Provided records START
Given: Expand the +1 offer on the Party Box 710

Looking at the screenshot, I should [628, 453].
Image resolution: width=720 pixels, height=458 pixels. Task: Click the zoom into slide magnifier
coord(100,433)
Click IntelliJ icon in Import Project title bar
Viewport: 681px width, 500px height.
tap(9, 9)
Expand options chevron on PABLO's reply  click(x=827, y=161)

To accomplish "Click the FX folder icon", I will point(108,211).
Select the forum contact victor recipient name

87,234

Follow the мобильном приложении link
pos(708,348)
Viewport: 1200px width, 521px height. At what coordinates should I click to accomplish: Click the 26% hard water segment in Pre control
Provided records END
■ What to produce ■
Quote exactly and only the lines from the one holding "Viewport: 681px width, 500px height." through the end of the data.

■ Task response ■
Viewport: 681px width, 500px height.
tap(9, 9)
Expand options chevron on PABLO's reply  click(x=827, y=161)

To accomplish "Click the FX folder icon", I will point(108,211).
Select the forum contact victor recipient name

87,234

Follow the мобильном приложении link
pos(708,348)
Viewport: 1200px width, 521px height. At what coordinates should I click to accomplish: Click the 26% hard water segment in Pre control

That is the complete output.